** WHAT YOU HAVE TO DO **
Transcribe exactly the line containing "Shop (866, 103)" and the remaining lines of the listing below, through the very last.

───

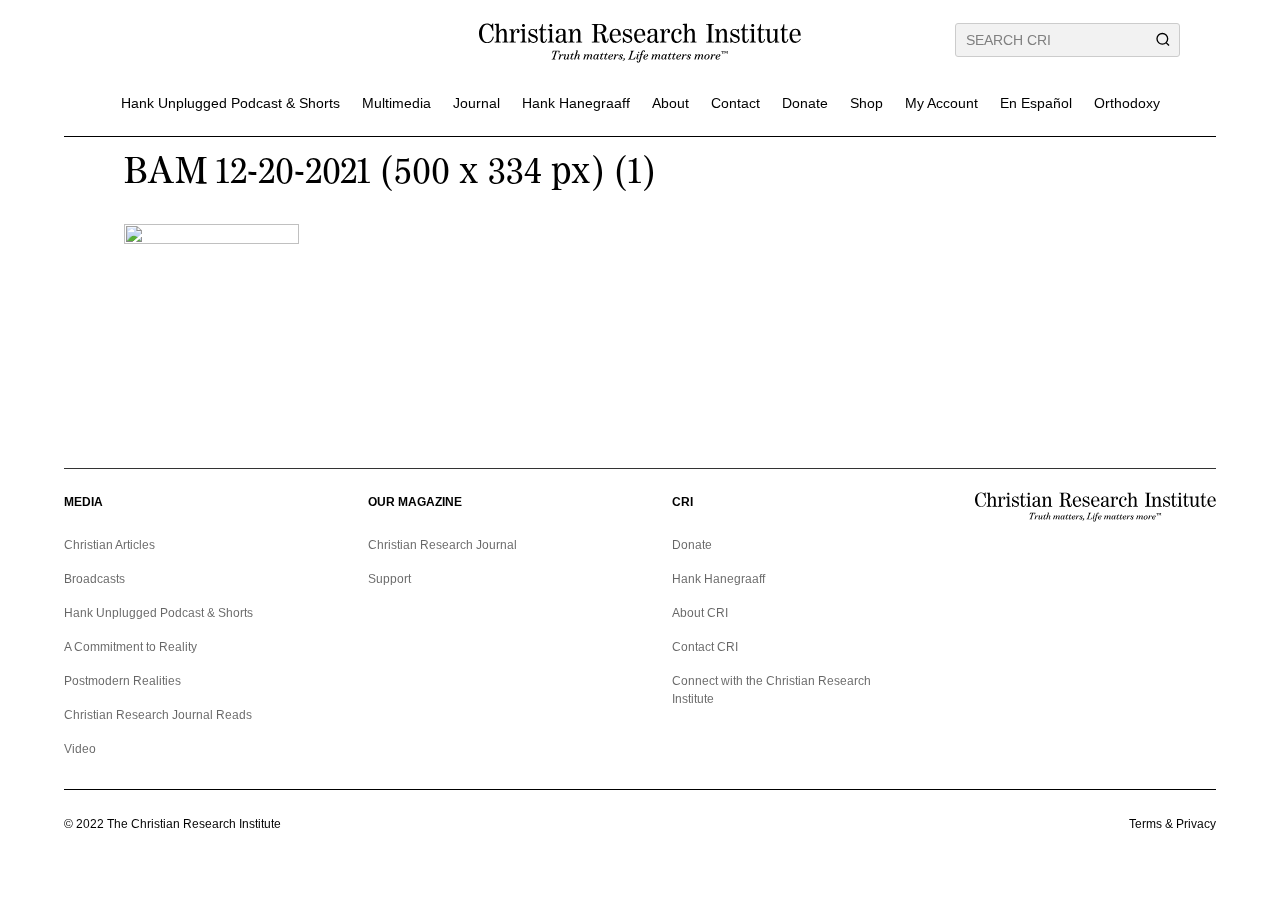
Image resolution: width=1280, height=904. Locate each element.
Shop (866, 103)
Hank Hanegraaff (576, 103)
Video (80, 749)
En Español (1036, 103)
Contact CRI (705, 647)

───

** YOUR RESPONSE **
Shop (866, 103)
Hank Hanegraaff (576, 103)
Video (80, 749)
En Español (1036, 103)
Contact CRI (705, 647)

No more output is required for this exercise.